Beside this, Hsieh et al describe a number of important novel observations. They show that XIAP binds and polyubiquitinates BCL10, which is required for the dectin-1–induced innate response and activation of NF-κB. BCL10 contributes to adaptive and innate immunity through the assembly of a signaling complex that plays a key role in the activation of NF-κB triggered through the antigen receptor or FcRs. In XIAP-deficient mice, BCL10 polyubiquitination is missing, and this in turn impaired dectin-1–induced BCL10-mediated activation signals. Interestingly, treatment of XIAP mice with curdlan, a dectin-1 ligand, induced an XLP-2 like syndrome, recalling the effects of C albicans infection.

Moreover, a recent study showed that BCL10 has an NF-κB–independent role in human macrophages, and depletion of BCL10 impairs Rac1 activation, F-actin remodeling, and phagosome formation.⁵  Hsieh et al found that dectin-1–induced Rac1 activation is attenuated in mouse and human XIAP-deficient macrophages. Interestingly, they demonstrated that impaired uptake of C albicans by XIAP-deficient macrophages is restored by expression of active Rac1. These results suggest that drugs improving phagocytosis in XIAP macrophages may exert therapeutic effects in XLP2. To this aim, Hsieh et al evaluate the effect of resolvin D1, an anti-inflammatory molecule enhancing macrophage phagocytosis, and show that in vivo administration, 3 days after C albicans infection, fully rescues XIAP-deficient mice from disease and death.⁶  Moreover, resolvin D1 restores Rac1 activation and phagocytosis in XIAP-deficient macrophages and results in effective resolution of inflammation and elimination of C albicans.

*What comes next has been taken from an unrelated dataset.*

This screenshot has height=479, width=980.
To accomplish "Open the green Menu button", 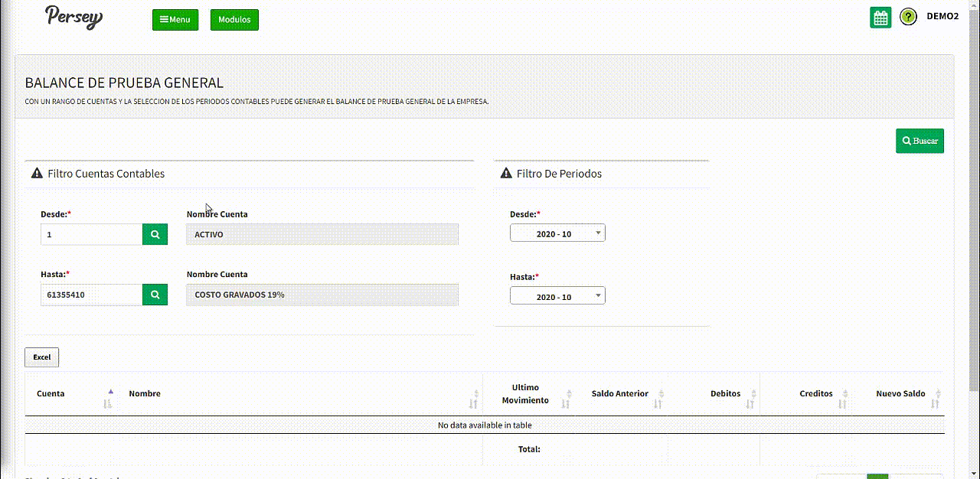I will tap(175, 20).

Two other interesting points elucidated by this study are as follows. First, these results explain why, when myeloablative conditioning regimens are used in allogeneic hematopoietic cell transplantation in XIAP-mutated patients, a poor survival has been recorded.⁷  In fact, XIAP deficiency already impairs the innate reactivity of myeloid cells, and their depletion further aggravates the innate immunodeficiency. Second, involvement of XIAP in BCL10-mediated NF-κB activation may also be relevant for other pathologic conditions such as autoinflammatory syndromes. It has been shown that a common missense polymorphism of the XIAP gene (423Q), associated with recurrent fever, increases XIAP expression, which may influence secretion of tumor necrosis factor α and interleukin-1β by macrophages.⁸  It is intriguing that defective expression of XIAP can cause selective innate immunodeficiency, whereas its increased expression may favor development of a hyperimmune disease. Therefore, targeting of BCL10 may have therapeutic benefits in different pathological conditions.